■ PROBLEM TO WORK ON:
Each line of the data that mentions the string "header" needs to be identified and copied.

■ Stored records:
-- Opening Marker --
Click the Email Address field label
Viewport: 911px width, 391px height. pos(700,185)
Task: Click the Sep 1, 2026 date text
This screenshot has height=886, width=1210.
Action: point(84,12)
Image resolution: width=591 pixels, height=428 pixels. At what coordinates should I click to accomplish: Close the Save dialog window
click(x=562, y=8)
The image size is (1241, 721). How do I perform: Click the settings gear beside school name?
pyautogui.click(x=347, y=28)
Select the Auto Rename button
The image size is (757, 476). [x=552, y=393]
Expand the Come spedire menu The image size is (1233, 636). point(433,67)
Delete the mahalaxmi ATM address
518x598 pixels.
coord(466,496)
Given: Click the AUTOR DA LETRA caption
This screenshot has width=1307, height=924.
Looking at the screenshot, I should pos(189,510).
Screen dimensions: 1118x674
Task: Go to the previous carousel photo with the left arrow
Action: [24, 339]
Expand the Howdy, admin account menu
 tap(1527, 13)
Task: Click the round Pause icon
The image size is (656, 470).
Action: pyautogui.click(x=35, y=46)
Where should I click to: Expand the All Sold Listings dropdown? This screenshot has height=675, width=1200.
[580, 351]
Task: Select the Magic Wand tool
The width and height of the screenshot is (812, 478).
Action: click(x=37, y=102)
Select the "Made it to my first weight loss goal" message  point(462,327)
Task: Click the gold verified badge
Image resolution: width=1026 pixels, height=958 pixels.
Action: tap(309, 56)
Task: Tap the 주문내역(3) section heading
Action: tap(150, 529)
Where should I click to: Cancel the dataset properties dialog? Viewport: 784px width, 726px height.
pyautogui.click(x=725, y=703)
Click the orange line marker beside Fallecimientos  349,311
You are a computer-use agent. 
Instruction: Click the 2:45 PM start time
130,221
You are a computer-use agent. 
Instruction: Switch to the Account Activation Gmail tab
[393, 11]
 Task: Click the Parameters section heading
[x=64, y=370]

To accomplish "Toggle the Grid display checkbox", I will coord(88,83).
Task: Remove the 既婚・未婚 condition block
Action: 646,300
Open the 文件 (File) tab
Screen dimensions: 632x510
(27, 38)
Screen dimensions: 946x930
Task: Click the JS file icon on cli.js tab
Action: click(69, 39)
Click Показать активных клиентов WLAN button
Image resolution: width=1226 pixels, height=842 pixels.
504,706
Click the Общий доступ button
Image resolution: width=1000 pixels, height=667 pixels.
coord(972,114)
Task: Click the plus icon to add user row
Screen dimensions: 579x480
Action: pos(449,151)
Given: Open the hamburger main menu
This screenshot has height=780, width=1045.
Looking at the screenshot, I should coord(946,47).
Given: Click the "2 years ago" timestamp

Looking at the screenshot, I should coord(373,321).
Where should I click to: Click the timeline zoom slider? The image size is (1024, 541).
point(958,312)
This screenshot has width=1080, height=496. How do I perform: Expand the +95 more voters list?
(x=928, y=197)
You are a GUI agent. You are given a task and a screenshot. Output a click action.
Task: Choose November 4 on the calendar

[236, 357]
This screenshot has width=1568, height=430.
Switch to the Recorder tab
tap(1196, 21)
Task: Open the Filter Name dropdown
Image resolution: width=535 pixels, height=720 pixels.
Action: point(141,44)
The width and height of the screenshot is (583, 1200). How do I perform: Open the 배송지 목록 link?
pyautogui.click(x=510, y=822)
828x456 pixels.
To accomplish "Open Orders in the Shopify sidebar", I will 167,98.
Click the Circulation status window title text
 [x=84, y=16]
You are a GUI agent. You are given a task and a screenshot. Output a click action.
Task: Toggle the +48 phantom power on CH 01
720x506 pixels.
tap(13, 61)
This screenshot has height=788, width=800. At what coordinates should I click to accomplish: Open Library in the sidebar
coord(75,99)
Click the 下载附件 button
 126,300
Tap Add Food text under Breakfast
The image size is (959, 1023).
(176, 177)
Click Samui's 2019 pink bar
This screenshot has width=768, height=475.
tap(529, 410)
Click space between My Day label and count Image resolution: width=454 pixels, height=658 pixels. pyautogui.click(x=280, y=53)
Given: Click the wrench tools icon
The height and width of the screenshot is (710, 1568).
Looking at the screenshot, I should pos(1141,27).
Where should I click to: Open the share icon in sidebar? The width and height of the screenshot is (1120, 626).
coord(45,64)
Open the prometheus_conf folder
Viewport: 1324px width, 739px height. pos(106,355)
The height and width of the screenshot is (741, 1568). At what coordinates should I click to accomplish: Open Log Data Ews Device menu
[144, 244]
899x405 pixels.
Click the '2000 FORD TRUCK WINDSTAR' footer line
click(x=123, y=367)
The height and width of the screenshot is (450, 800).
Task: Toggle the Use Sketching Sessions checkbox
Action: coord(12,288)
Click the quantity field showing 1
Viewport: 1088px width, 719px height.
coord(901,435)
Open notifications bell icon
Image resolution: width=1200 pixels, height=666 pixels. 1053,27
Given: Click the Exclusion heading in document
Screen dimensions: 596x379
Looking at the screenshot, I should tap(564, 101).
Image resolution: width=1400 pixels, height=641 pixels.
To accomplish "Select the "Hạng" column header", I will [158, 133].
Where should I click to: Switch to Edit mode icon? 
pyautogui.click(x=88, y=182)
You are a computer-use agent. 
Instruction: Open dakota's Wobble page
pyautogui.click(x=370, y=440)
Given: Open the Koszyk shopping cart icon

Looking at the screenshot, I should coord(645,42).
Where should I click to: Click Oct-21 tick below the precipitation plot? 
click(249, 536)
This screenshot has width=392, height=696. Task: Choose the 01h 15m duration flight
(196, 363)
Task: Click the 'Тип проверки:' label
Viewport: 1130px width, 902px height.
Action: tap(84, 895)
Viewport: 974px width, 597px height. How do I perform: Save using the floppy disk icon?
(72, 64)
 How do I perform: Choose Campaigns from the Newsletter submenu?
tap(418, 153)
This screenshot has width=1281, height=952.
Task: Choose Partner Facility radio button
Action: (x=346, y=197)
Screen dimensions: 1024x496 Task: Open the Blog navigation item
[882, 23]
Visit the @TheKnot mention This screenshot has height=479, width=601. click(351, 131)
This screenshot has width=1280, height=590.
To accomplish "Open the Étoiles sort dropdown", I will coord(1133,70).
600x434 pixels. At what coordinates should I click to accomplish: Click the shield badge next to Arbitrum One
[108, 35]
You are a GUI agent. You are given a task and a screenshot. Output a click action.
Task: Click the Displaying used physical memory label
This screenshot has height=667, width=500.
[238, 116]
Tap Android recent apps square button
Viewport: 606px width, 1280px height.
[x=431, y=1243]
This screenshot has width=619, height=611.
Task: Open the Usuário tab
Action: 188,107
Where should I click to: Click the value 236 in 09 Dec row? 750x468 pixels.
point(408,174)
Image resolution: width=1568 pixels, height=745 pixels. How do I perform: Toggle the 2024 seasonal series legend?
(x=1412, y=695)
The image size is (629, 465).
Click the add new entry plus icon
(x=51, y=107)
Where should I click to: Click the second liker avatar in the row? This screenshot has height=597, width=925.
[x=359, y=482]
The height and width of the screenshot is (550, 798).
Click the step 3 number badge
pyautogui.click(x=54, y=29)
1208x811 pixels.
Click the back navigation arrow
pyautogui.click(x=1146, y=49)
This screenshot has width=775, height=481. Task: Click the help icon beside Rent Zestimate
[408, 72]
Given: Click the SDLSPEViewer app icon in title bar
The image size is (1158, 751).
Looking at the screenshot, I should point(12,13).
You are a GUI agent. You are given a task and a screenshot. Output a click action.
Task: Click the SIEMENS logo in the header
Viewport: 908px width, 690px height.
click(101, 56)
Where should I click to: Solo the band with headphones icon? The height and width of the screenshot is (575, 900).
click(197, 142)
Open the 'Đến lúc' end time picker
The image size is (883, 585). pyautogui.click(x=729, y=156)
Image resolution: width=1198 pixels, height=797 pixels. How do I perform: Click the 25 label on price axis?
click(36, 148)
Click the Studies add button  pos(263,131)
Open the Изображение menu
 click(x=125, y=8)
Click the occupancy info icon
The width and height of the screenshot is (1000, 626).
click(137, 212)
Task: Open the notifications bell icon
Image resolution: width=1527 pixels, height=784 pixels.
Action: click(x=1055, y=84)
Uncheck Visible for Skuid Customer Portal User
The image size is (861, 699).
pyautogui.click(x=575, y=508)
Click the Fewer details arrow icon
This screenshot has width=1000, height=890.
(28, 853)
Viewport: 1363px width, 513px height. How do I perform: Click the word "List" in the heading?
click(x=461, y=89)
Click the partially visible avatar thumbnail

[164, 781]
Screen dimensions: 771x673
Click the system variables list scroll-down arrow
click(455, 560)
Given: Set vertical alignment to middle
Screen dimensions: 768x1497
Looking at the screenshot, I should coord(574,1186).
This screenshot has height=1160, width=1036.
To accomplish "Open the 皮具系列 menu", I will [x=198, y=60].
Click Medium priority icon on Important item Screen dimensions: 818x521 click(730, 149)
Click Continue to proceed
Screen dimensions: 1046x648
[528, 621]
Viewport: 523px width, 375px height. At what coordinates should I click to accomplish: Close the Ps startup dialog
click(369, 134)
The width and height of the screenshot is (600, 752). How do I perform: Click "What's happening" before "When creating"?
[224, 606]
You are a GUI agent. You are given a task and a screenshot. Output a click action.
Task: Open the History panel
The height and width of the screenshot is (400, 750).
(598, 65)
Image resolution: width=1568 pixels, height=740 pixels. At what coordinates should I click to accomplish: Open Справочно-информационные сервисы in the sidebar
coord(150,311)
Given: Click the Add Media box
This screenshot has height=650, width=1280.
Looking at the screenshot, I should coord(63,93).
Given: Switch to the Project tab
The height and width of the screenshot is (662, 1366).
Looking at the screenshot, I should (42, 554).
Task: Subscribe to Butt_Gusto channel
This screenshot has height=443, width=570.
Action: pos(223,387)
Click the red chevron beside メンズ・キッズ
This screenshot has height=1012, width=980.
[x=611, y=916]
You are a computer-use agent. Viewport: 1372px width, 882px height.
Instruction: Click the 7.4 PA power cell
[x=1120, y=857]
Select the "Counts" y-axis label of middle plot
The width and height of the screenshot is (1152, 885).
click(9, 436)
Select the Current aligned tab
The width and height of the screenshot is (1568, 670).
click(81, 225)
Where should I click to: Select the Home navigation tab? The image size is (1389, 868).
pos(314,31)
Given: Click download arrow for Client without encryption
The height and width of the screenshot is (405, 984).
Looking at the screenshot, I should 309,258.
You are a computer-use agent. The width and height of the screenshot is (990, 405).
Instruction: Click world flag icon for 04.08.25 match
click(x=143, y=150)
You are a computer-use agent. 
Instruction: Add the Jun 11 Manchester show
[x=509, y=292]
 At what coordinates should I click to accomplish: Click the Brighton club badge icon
-- Closing Marker --
■ TASK SOLUTION:
To accomplish "Select the "Hạng" column header", I will [158, 133].
Task: Click the SIEMENS logo in the header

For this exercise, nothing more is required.